Required action:
Restate each entry below word for word, without skipping any.

[Dataset entries]

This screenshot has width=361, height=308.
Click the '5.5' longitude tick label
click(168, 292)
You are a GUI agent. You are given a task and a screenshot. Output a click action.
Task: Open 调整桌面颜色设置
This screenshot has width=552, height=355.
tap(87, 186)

Answer space:
This screenshot has width=361, height=308.
Click the '5.5' longitude tick label
click(168, 292)
You are a GUI agent. You are given a task and a screenshot. Output a click action.
Task: Open 调整桌面颜色设置
This screenshot has width=552, height=355.
tap(87, 186)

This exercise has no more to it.